What you have to do — Scan each line of the records for the word "item" and extract the ones that have it.

(Dataset entries)

+-------+

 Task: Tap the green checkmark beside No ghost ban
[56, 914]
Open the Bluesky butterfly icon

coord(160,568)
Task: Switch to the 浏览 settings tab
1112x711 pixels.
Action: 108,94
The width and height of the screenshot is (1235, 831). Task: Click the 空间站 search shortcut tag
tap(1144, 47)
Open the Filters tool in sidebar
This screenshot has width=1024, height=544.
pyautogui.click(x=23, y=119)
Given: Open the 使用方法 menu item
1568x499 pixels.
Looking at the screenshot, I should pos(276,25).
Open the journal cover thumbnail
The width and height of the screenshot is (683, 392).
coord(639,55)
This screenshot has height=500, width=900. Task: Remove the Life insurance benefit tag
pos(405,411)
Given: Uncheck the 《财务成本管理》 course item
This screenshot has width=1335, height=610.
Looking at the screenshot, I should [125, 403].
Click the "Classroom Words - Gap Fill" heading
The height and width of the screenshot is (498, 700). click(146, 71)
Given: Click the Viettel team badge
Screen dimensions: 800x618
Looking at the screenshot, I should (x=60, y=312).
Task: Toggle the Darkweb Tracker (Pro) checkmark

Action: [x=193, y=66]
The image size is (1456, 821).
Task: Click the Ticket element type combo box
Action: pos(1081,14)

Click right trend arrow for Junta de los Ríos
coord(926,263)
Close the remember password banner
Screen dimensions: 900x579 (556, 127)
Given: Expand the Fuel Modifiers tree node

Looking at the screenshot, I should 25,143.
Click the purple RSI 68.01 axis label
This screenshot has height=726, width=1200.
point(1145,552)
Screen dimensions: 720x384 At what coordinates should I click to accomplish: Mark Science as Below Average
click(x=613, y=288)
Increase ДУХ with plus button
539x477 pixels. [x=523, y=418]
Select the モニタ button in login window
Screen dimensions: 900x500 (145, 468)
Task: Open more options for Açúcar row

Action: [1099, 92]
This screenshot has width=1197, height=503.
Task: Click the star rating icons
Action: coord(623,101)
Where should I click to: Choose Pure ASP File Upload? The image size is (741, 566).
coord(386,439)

+-------+

Solution for this exercise —
Given: Open the 使用方法 menu item
Given: Uncheck the 《财务成本管理》 course item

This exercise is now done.